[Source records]
______________________________

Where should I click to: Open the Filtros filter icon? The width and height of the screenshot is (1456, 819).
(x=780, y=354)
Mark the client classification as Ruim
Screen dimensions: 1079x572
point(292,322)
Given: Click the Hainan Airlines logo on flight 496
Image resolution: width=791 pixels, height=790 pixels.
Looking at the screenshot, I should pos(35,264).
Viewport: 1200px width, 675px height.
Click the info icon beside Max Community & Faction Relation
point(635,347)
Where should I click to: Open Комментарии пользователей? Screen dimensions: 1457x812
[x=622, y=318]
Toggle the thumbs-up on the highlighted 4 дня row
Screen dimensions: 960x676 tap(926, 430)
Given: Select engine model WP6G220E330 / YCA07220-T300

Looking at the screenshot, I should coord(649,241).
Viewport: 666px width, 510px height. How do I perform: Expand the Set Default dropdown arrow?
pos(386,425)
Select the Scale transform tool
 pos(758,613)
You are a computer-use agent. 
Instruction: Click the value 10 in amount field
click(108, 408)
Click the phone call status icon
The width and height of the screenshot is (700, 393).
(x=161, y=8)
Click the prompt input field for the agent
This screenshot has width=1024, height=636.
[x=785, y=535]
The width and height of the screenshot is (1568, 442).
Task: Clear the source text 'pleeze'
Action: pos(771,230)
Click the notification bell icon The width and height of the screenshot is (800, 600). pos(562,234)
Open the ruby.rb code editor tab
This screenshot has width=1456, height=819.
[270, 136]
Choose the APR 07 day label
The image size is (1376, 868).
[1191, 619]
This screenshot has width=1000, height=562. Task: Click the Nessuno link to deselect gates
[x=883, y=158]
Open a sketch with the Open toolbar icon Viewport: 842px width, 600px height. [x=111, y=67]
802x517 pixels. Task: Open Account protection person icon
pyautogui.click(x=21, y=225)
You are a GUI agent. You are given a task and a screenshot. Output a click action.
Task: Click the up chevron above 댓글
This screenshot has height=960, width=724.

______________________________

EXERCISE GOAL »
Every line above that holds the string "agent" should be copied out.

RESPONSE BELOW »
You are a computer-use agent. 
Click the prompt input field for the agent
You are a GUI agent. You are given a task and a screenshot. Output a click action.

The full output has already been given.